Speaking Out: Science and faith are compatible

By  Bernadette Timson, Youth Speak News
  • September 4, 2019

You are sitting at your desk and are presented with a simple, ordinary box. You are curious as to its contents, and decide to open it. 

Now, which came first, the box or the belief that something could — not is, but could — be in the box? Boxes serve many purposes; something could be hidden, protected or even concealed, but humans are curious and have a desire to know the truth. 

This was the first point made in a document recently issued by the Canadian Conference of Catholic Bishops, entitled “Science and Catholic Faith.” It was written for young people, but is intended for all readers in another attempt to clarify the long and widely held misconception that science and the Church are opposed to each other. 

Reading this document reminded me of a time when I once heard a friend explain the concept of God in relation to human knowledge. On a large paper, he drew a circle. He then told me and others listening that inside the circle is all of God’s creation: humans, the universe, everything. 

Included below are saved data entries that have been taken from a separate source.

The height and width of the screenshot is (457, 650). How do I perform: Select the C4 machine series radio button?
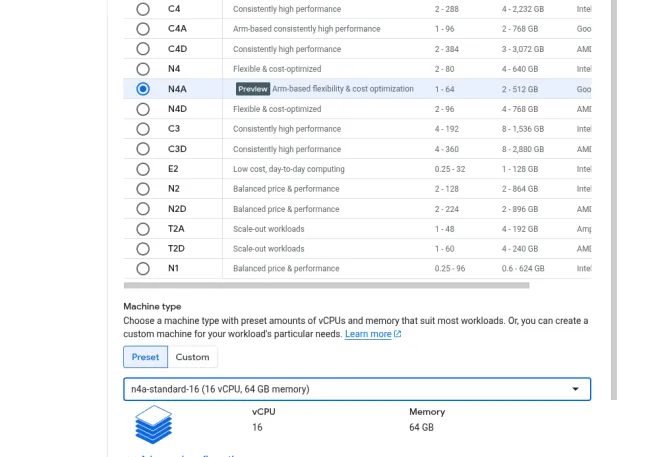tap(143, 9)
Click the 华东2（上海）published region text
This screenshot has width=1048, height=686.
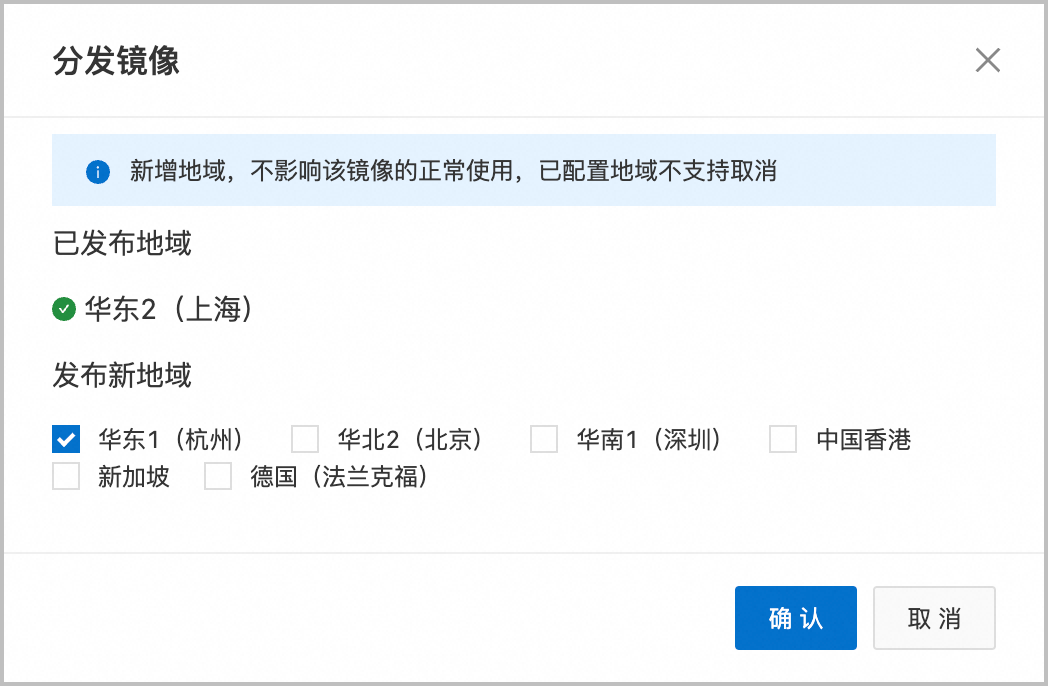[x=169, y=309]
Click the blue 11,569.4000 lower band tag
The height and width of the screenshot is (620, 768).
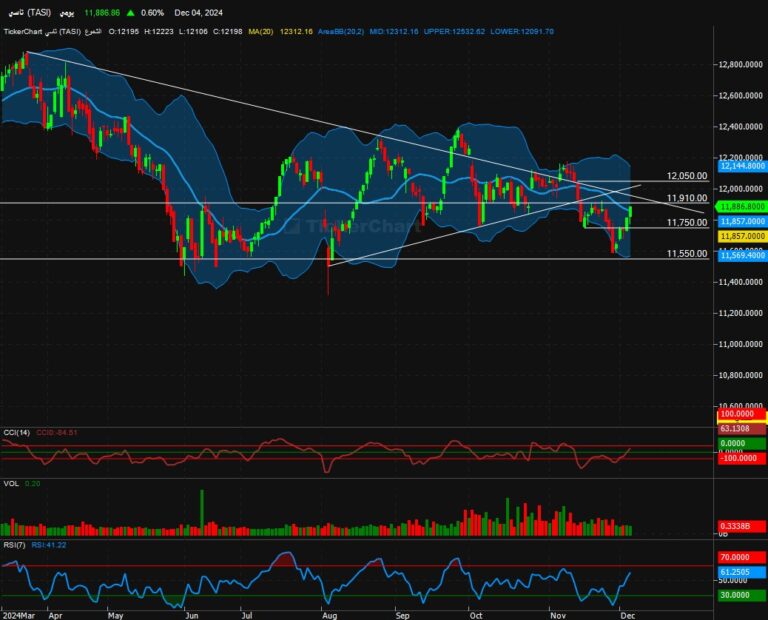click(741, 256)
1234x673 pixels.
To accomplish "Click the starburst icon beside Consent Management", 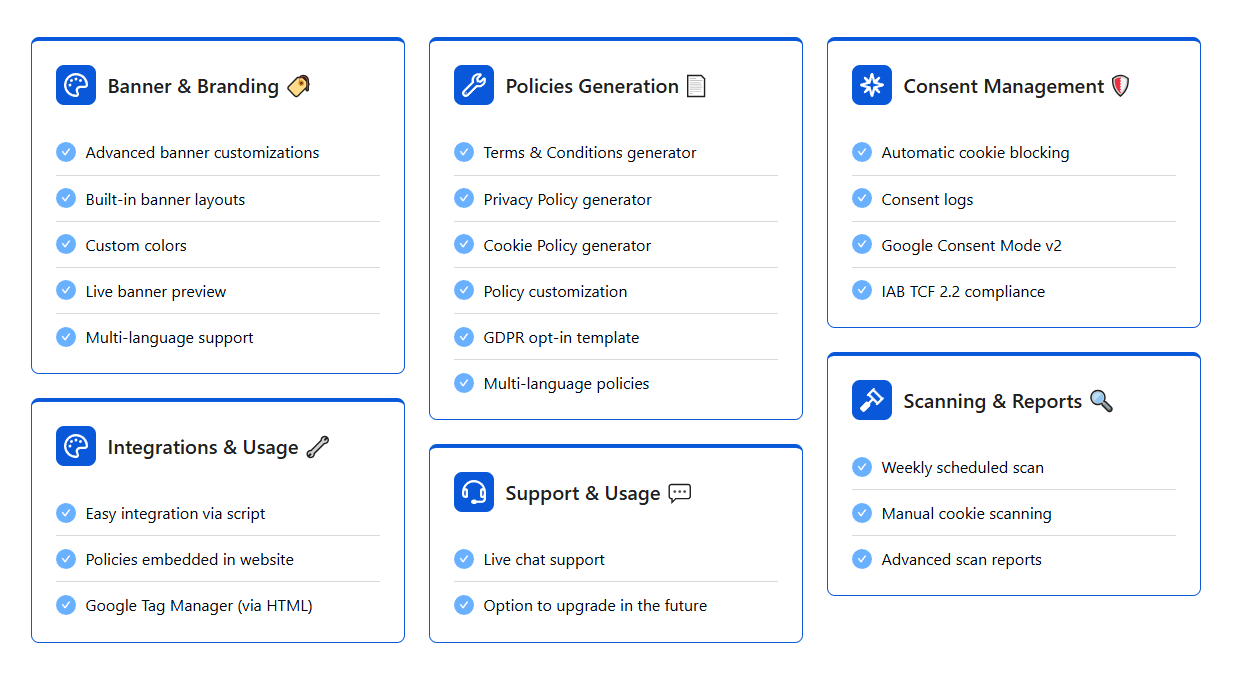I will [x=872, y=86].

He then asked “where is God in relation to the circle?” We all guessed at the three seemingly possible options, that He was either inside the circle, outside the circle or perhaps that He was the circle. My friend blew our minds by revealing that God was the paper. God remains so involved in His creation that He is both inside and outside of it. 

The truth is the common goal with which faith and science concern themselves. If you were to translate the words “science” and “doctrine” from their Latin counterparts, you would find that they mean knowledge and learning, respectively. Science and the Catholic faith remain very distinct disciplines, pursuing the truth in their own field and taking different routes to arrive at it. However, the document asserts that they are mutually beneficial and complementary to one another, and together reveal to us how to be more fully human. 

The defining moment of this document came when the bishops clarified that it’s not science which is at odds with the Church, rather it is scientism. The distinction between the two is that science is a discipline which is focused on finding the truth through experimentation and data within the natural world and the universe. 

Scientism on the other hand, is a philosophy which denies other forms of knowledge separate from science. It is an extreme which rejects not just theology, but the social sciences as well. Unfortunately, some of the faithful find themselves on the flip side of this extreme, where all facts outside of the Church or the Bible are denied. 

The document also asserts that there is actually no disconnect between science and the Church, and that they both come from God. It cites the Pontifical Academy of Sciences as one of the leading Catholic scientific institutions in the world, of which the late atheist Stephen Hawking was a member. 

Additionally, several contributions came from Catholics, such as the Big Bang Theory, or even the discovery of genetics. My takeaway from this is that if the disconnect is not between the two disciplines themselves, then it is happening between some scientists and the faith, or between some of the faithful and science. 

The document ultimately talks of something beautiful — the marriage between the material, physical world and the immaterial, spiritual world. Nature is a good example of this. It can be studied in a scientific manner, looking at the anatomy of a bug or the mass of a giant redwood, and yet we also believe that it was all created by God. 

We may not always like the truth and may regret knowing certain facts, but that desire sticks. This is because our souls have an innate longing for the good, the true and the beautiful. There was also a point made that faith moves us out of our comfort zone. It is what tells us that something could be in the box. 

(Timson, 21, is finishing Event Management studies at Humber College in Etobicoke, Ont.)